There is one additional point that I would like to make that deals with the social and political environment surrounding restructuring and with the role of foreign investors.

Dealing with distressed borrowers is a wrenching experience.  Huge losses must be recognized, mostly by the taxpayer.  Bankruptcies throw people out of work.  Companies pass from one set of owners to another, often at a fraction of their original value.  Buyers are sometimes foreign, leading to complaints that national assets are moving into foreign hands.  These are highly charged issues wherever they occur.

They certainly were in United States in the late 1980’s – when it was our skyscrapers and golf courses, and the buyers were often Japanese.    Book titles of the period – “Selling Out...,” and “Yen! Japan’s New Financial Empire” – reflected and fed that fear.  These fears were irrational, and in hindsight seem quaint.

Japanese concerns about foreigners benefiting from distress are similarly misplaced.  It’s true that the initial interest in distressed debt purchases and corporate workouts in Japan was from foreign firms – many of them American – drawing on the experience they had accumulated in other countries. 
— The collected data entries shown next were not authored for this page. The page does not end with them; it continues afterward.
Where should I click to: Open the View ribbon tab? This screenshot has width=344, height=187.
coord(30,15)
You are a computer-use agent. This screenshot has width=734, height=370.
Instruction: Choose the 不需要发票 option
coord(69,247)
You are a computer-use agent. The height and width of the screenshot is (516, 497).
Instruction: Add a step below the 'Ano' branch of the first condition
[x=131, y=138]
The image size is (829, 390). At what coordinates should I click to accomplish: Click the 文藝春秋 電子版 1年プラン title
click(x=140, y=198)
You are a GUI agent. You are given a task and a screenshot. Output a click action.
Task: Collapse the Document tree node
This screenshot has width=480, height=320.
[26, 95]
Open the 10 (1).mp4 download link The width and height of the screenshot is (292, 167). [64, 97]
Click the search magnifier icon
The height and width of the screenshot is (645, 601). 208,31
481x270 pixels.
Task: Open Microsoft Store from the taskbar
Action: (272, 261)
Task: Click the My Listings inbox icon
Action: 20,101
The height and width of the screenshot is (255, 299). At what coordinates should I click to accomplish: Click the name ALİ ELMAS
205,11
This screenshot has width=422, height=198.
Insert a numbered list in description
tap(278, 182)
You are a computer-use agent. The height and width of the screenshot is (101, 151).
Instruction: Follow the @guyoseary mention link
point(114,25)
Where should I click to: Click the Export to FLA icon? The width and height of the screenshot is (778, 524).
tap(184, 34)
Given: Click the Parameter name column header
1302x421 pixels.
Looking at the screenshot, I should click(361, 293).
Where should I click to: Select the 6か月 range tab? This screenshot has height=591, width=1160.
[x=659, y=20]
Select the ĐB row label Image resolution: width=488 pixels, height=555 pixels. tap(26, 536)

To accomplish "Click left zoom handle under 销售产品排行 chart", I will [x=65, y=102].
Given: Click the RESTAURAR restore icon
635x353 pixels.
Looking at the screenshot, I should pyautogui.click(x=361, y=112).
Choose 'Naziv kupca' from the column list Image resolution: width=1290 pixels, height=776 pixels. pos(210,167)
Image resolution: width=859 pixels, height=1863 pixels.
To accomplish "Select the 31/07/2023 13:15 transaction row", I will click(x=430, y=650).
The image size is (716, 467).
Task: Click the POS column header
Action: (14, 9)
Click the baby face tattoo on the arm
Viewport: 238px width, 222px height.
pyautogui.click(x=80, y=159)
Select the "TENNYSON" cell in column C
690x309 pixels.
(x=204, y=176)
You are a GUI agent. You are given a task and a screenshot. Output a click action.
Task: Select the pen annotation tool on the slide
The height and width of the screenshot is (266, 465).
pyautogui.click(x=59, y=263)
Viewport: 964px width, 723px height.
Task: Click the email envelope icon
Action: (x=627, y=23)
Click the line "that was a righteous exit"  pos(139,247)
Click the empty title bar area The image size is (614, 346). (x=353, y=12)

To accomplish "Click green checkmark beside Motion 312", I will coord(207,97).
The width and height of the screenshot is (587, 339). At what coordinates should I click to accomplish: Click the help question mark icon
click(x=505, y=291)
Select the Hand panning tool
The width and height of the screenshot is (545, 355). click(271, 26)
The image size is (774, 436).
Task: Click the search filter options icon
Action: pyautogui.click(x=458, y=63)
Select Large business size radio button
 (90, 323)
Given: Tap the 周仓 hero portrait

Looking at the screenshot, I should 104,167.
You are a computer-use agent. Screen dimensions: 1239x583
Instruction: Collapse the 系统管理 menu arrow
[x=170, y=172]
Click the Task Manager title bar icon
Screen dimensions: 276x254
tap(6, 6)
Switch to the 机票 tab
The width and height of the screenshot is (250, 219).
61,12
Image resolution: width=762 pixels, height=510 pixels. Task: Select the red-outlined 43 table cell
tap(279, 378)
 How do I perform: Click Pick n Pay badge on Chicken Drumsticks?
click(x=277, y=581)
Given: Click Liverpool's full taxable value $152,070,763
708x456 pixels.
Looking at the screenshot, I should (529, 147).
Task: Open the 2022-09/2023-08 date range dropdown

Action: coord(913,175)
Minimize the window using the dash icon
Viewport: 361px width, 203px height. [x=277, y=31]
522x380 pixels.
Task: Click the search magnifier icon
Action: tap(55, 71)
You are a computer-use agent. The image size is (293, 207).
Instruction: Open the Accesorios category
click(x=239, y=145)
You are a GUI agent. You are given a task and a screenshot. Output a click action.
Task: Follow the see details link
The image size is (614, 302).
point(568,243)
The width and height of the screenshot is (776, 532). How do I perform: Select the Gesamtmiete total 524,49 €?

But already there are new Japanese institutions in this market – affiliates of big companies like Nomura’s Jafco or much smaller firms like Akusa Capital.  Seminars on corporate restructuring, such as the one given recently by PriceWaterhouse Coopers, now attract huge Japanese audiences.

Corporate restructuring is not about nationality, nor is it about instant profit.   Corporate restructuring is fundamentally about freeing viable businesses from the death grip of overextended, failed companies.  And it is risky.

But there are already examples of successes – Denon in electronic equipment and Victoria Sportswear in retailing.  Sogo, which recently came out of court-ordered rehabilitation, will make the largest number of new job offers of any department store this spring.

Japanese banks have recognized what many of the critics of foreign involvement overlook – the valuable skills that restructuring experts can bring to the process of loan workout.  UFJ has teamed up with Merrill Lynch and Sumitomo-Mitsui will work with Goldman Sachs in corporate restructuring efforts.  This is clearly a win-win situation for Japan.


Conclusion

The United States fully supports Prime Minister Koizumi’s resolve to overcome these four challenges facing Japan.  Returning the Japanese economy to its full growth potential is critically important to Japan in order to assure employment, income security, and fiscal sustainability. 

Why is this so important to the United States?  It is because we clearly recognize that a vibrant international economy requires strong performance from each of the major economies.  We realize that today many countries depend on the United States as a source of growth for the world economy.  But continued world economic growth needs more than a single engine.  It needs the powerful engine of a vigorous Japanese economy.  We can’t applaud with one hand clapping.

Nor is our interest simply a matter of economics.  A healthy, vibrant Japan is a Japan that is able to take is proper place on the world stage – a critical factor in the security of this region, and of the world as a whole.